Rien, absolument rien. Tout comme mes exaltations ne sont rien, devant un steak-frites, une robe saillante, une paire de talons affriolante, un film exaltant ou un bouquin époustouflant. Rien, absolument rien. Tout comme mes motivations à écrire ne sont rien. Le vide, le néant. Qu’on se le dise : je suis porteuse en moi de la plus terrible maladie de l’artiste : j’ai nommé la vanité. Oh, que je l’aime, que je l’embrasse et que je la baise. J’aime contempler tout cet espace, le démonter, l’examiner, l’analyser, et sentir alors monter en moi cette double perception des choses, leur grandeur et en même temps leur nature inéluctable de carcasse qui finira, un jour ou l’autre, à la casse.

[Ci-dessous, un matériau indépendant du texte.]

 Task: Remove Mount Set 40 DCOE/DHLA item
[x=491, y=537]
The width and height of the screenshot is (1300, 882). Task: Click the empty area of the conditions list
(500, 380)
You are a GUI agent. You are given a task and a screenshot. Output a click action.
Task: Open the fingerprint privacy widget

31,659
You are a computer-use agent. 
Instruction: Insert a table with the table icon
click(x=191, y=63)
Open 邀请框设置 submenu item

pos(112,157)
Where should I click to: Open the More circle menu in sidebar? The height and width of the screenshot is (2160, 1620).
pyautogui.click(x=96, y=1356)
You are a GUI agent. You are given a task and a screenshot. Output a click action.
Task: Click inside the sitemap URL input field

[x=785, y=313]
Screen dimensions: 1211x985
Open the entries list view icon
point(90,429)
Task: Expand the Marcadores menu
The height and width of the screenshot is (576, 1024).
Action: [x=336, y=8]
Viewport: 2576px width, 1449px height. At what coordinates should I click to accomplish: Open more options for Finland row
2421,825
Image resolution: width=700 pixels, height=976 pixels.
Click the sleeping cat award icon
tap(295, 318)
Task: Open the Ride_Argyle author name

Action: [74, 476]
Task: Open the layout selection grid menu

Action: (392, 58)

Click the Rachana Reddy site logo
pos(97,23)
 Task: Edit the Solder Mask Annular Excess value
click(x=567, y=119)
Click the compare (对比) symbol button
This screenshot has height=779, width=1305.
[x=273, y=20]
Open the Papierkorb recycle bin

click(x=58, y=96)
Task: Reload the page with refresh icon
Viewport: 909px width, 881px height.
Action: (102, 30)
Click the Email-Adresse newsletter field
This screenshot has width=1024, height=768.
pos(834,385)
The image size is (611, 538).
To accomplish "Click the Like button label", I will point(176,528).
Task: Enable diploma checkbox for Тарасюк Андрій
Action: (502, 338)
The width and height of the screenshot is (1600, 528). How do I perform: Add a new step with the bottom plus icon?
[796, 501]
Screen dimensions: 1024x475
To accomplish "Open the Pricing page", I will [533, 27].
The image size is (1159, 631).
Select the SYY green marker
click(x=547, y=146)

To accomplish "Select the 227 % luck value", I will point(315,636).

Ces filles aux voix si fortes et qui deviendront, au fil des temps, tremblotantes. Ces hommes qui balanceront leurs téléphones pour s’en acheter un meilleur. Ces contrôleurs qui se feront virer, ou bien qui partiront d’eux-mêmes, vers un autre horizon, qu’importe, en tous les cas c’est la même ! L’agitation. L’agitation tout le temps. L’agitation pour oublier que le même destin nous attend au coin d’un train, ce destin que je me suis mangée dans la face à trois reprises déjà, alors que je n’avais même pas un mois, alors que je ne faisais que parler à cet homme dont je n’ai jamais su le nom, alors que j’avais décidé, pour une raison étrange, que cesser de manger pouvait me rendre belle.
Vanité des vanités, tout est vanité. Et moi, je glorifie cela. Le moindre geste, le moindre rire, cette perte incurable de l’insouciance jusque dans la plus insignifiante de mes voyelles, jusque dans le plus banal de mes mots. Des tartines de lettres, et j’en fous partout. Lamentables torchons que je tâche simplement de rendre jolis, parce que ça me fait rire, en vrai, tout ça. Courage ou folie ? Bah, en fait, mais qu’est-ce qu’on s’en fout ? S’il y a une raison à retirer de la conscience du néant, quand elle vous chope, quand elle vous étripe et quand elle vous laisse là, avec la mission impossible de vous recoller tout seul, c’est que le plus important dans la vie, c’est de faire ce que l’on veut, tout en veillant cependant à ne pas devenir un bourreau persécuteur ou distributeur de vanité mortelle ou jugée tout bonnement minable.